Llegó hasta el punto de que justamente papá Earle tuvo que echarlo de su breve paso por su banda, The Dukes, por pasarse de la, ejem, raya. Pero a pesar de esa huida hacia adelante, o justamente por eso, Justin Townes Earle terminó limpiándose lo suficiente como para grabar, a fines de la primera década de este siglo, una sucesión de discos –The Good Life (2008), Midnight at the Movies (2009) y el consagratorio Harlem River Blues (2010)– que lo instalaron primero como debutante, luego como firme promesa y más tarde como directamente futuro de eso que bajo el desabrido nombre de alt-country mezcla diversas dosis de country, rock y un corazón punk. Fue entonces cuando sus excesos se hicieron públicos por primera vez, al punto de que el periódico The Dallas Observer terminó incluyéndolo, a los 28 años, en su lista de músicos al borde de la muerte.

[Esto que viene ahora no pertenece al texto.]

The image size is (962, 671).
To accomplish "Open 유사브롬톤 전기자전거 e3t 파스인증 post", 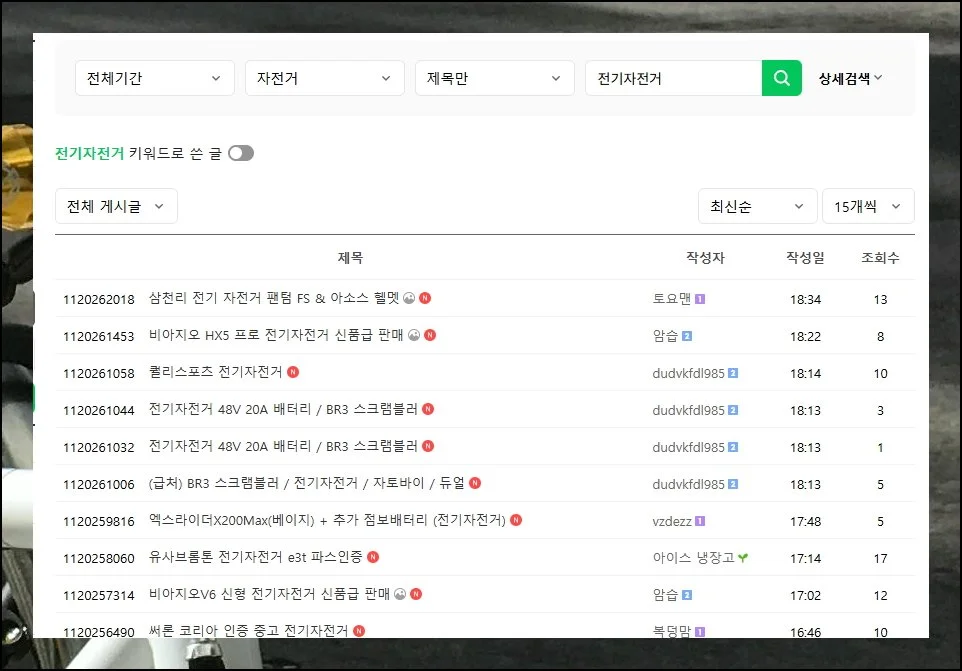I will [255, 557].
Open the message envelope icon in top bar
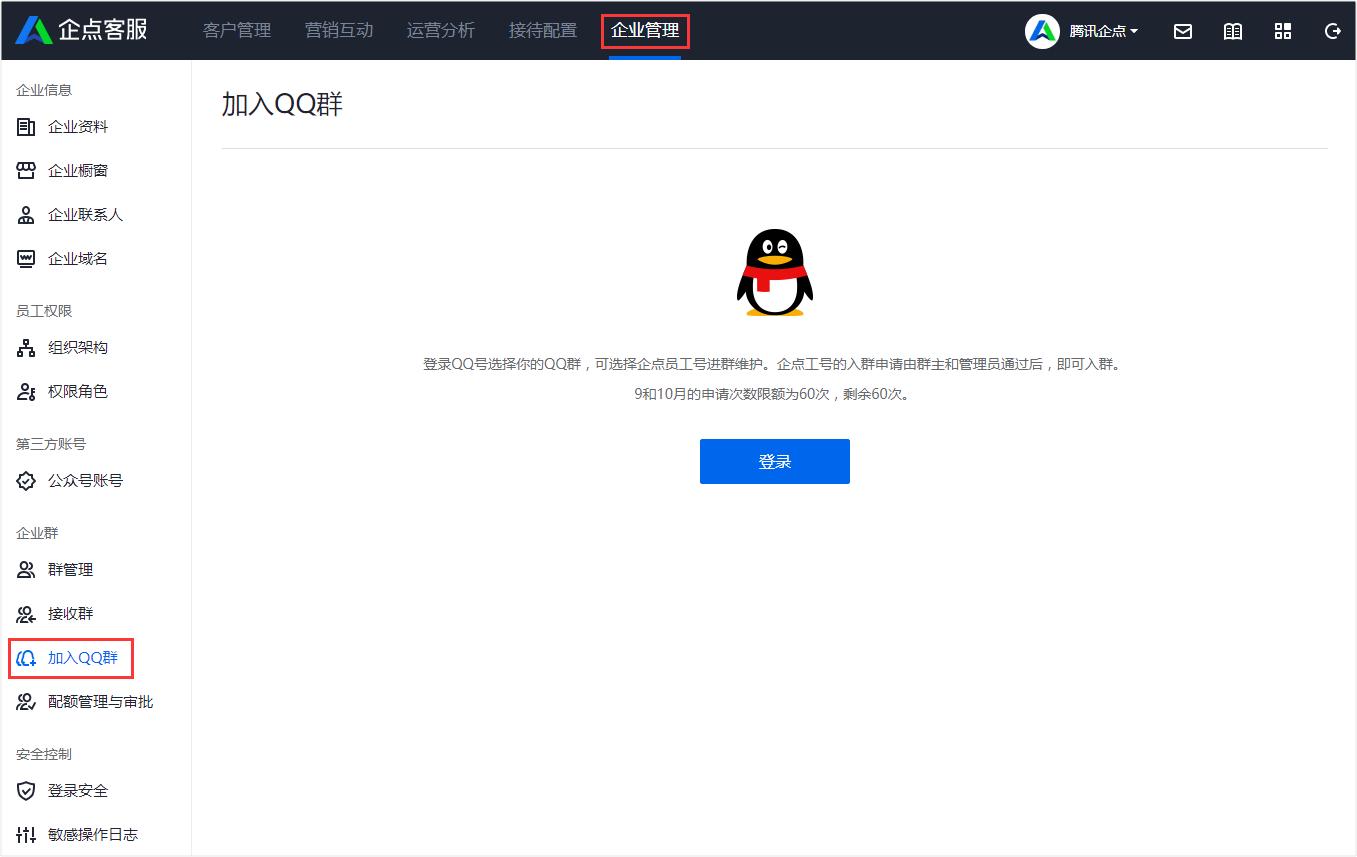The height and width of the screenshot is (857, 1357). [x=1183, y=31]
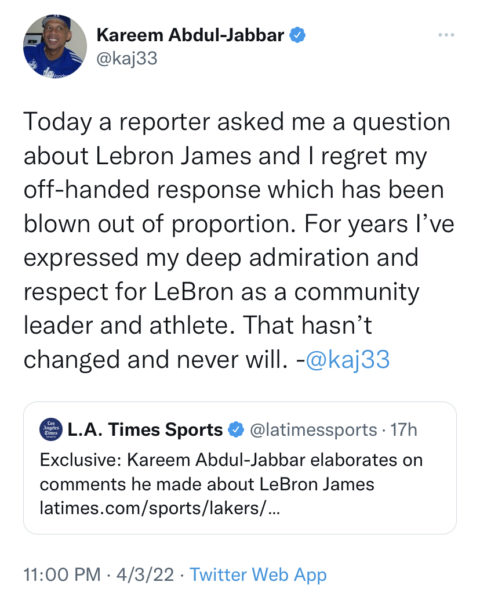This screenshot has height=600, width=480.
Task: Click Kareem Abdul-Jabbar's profile photo
Action: [55, 47]
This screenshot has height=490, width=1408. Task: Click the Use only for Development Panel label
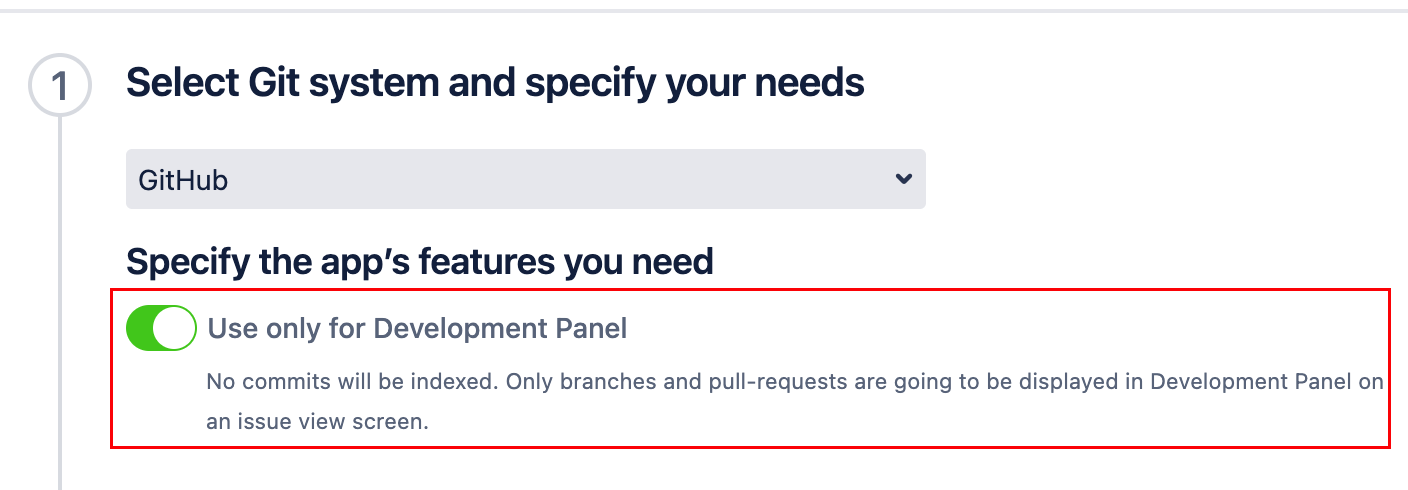[x=417, y=329]
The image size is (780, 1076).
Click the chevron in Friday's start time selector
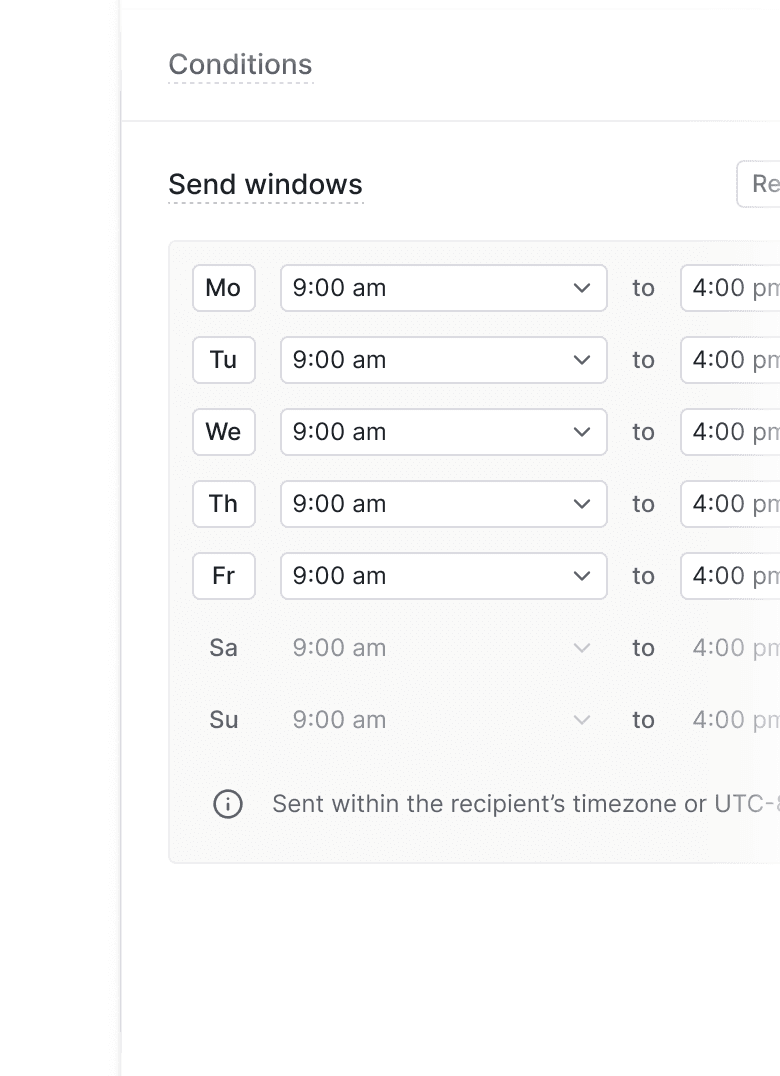click(x=581, y=576)
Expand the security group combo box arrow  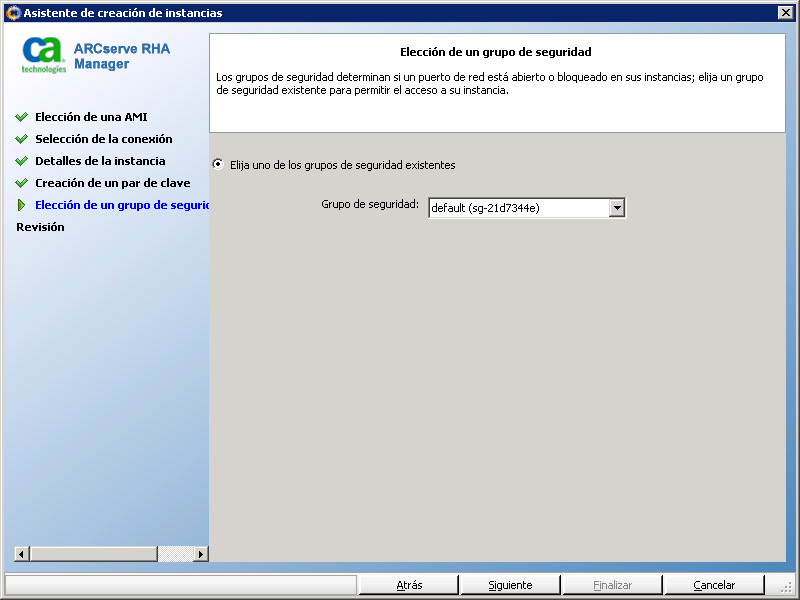pyautogui.click(x=618, y=207)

Una década y varios escándalos, y también grandes discos, más tarde –entre ellos Single Mothers (2014) y Absent Fathers (2015), inequívocamente dedicados a sus progenitores–, Justin terminó cumpliendo con aquel macabro presagio, ese pensamiento compartido con el que empecé a escribir esta despedida. Difícil escaparle al destino de un nombre y de la sangre, y Justin Townes Earle evidentemente no fue capaz de hacerlo. Pero también supo estar trágicamente a la altura, e incluso mucho más que eso. Alcanza con escuchar uno de sus discos, cualquiera de ellos, para descubrir a alguien que no sólo responde a su historia, sino que llega a sorprender por la contundencia con la que revela su propio camino.

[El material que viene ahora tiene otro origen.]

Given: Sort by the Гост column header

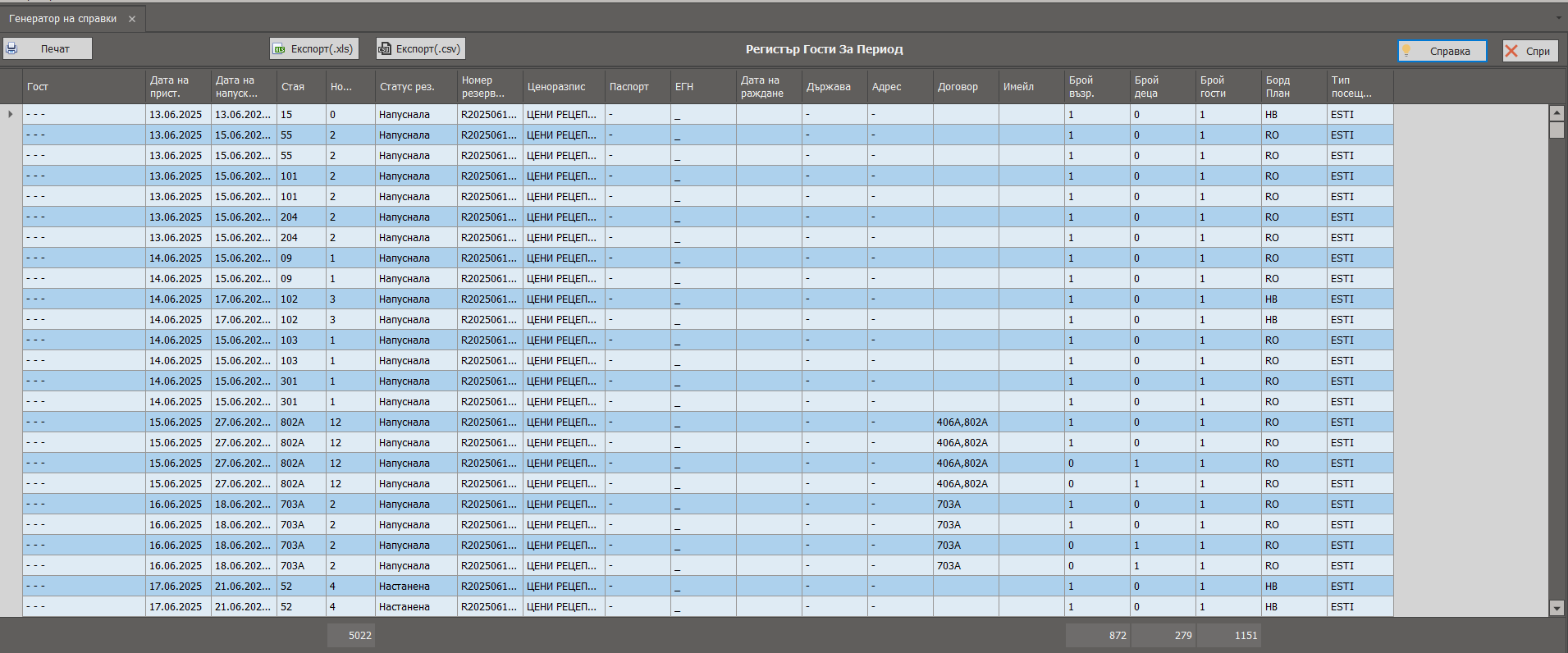Looking at the screenshot, I should (38, 87).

Los nombres y apellidos pueden condenar, pero las canciones liberan, una paradoja que el carismático Earle hijo ha alcanzado a demostrar disco tras disco, tema tras tema. Aunque duelan. “Los tragos ya no me alegran”, “todas las drogas han comenzado a fallarme”, “traté de amar pero fallé”, canta en Talking to Myself, que cierra su último disco, el que nunca pudo salir a presentar en vivo durante este año en pausa. “Son cosas que sólo digo cuando hablo conmigo mismo” es la frase con la que cierra el estribillo del tema con el que Justin se despide al final de The Saint of the Lost Causes. Finalmente santo, sin causa y perdido, ahora y para siempre.